- _What is needed_:
Copy only the lines from the one with "You are a GUI" through the end of the records, exactly as they stand. No pictures belong in the copy.

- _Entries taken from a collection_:
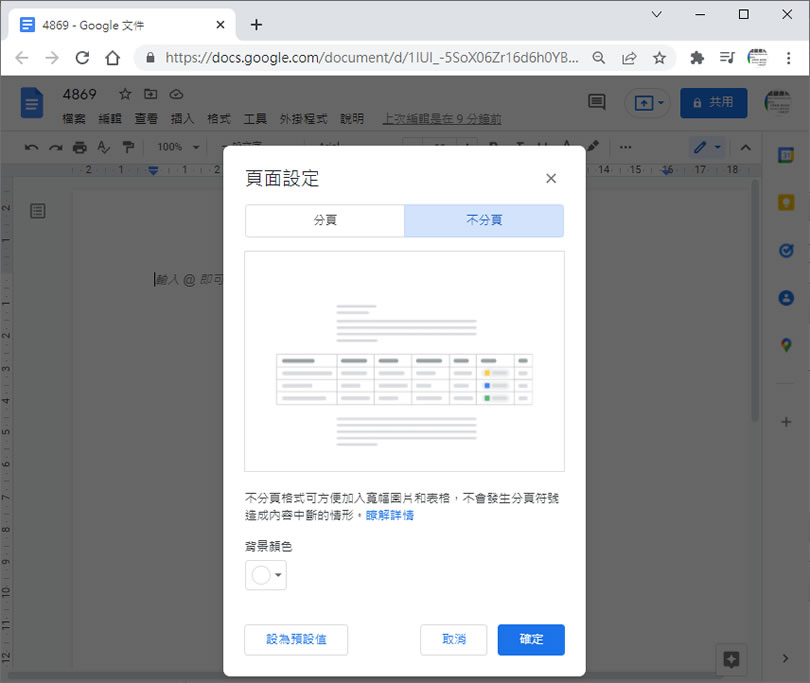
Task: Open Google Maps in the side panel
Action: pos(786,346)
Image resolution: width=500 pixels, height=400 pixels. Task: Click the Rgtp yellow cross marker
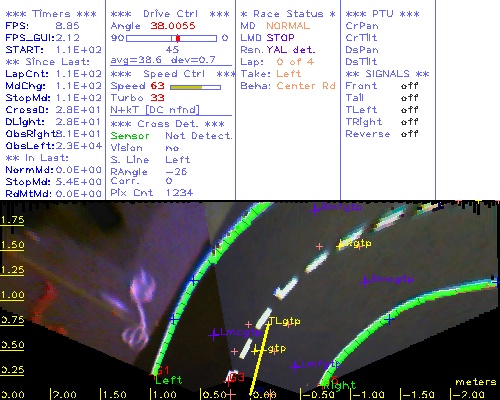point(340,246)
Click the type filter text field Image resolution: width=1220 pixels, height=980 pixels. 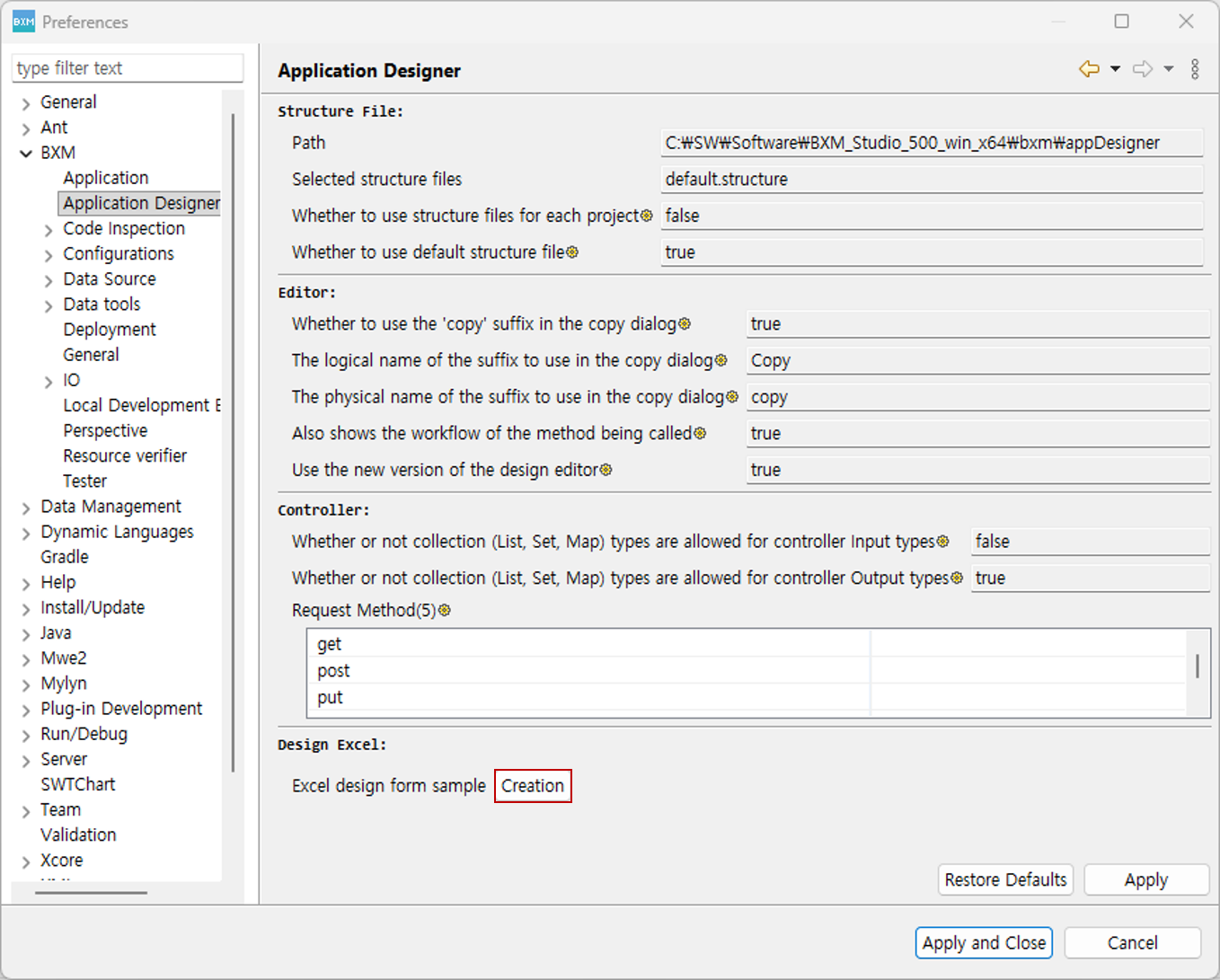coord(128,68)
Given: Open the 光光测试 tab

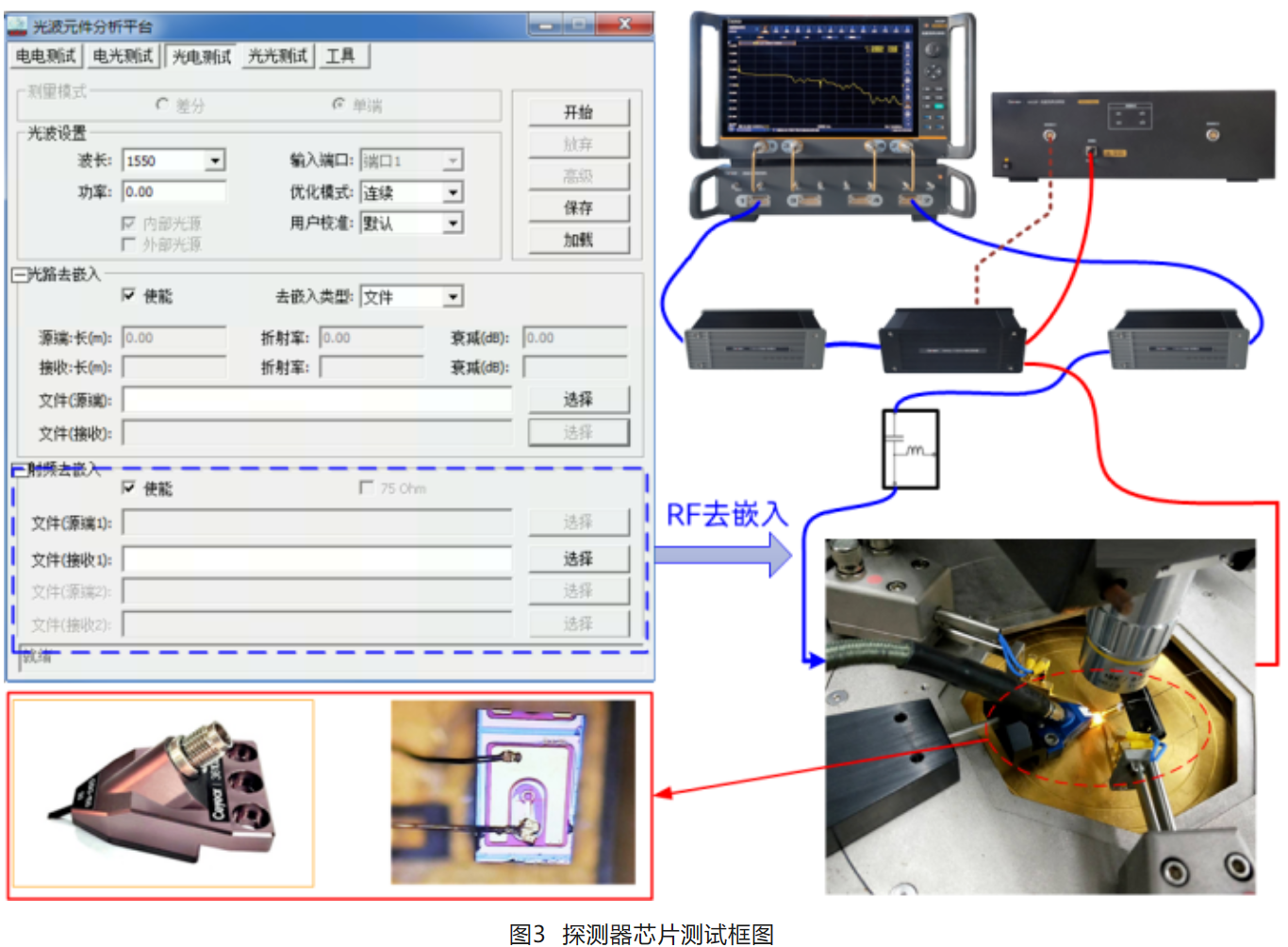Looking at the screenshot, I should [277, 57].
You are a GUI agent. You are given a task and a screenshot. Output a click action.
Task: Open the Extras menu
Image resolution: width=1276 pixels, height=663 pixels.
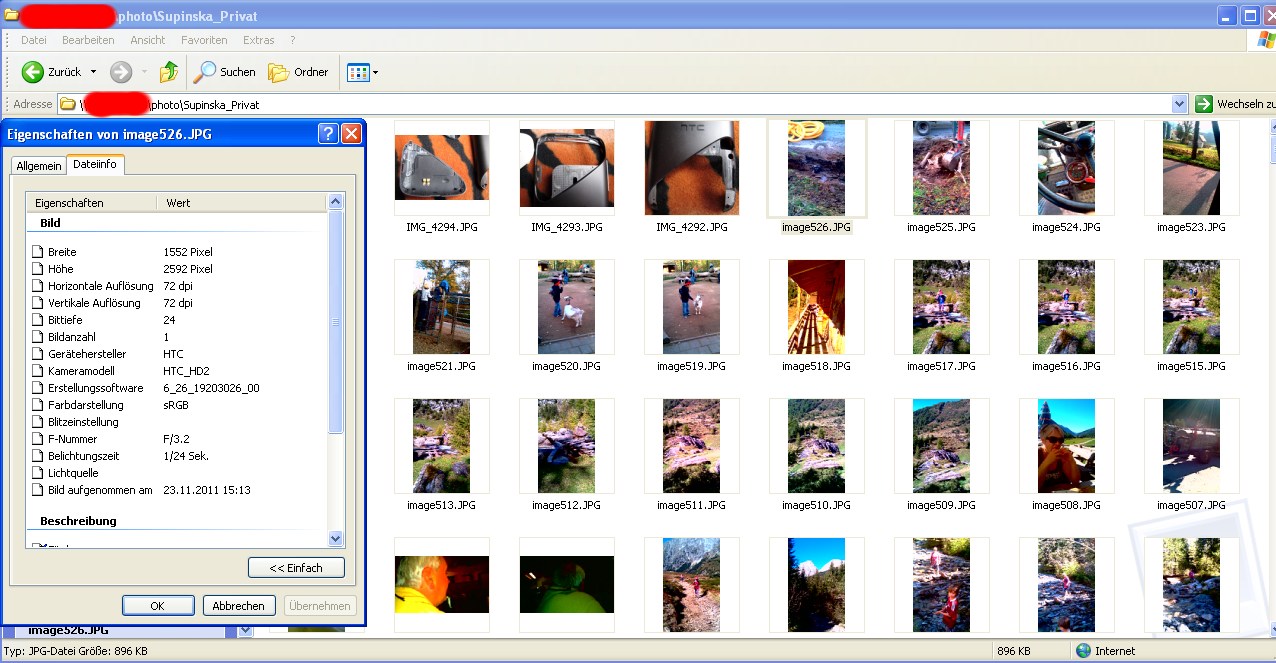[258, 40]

- _Solution to this task_:
You are a GUI agent. You are given a task and a screenshot. Output a click action.
Task: Open the Extras menu
Image resolution: width=1276 pixels, height=663 pixels.
[258, 40]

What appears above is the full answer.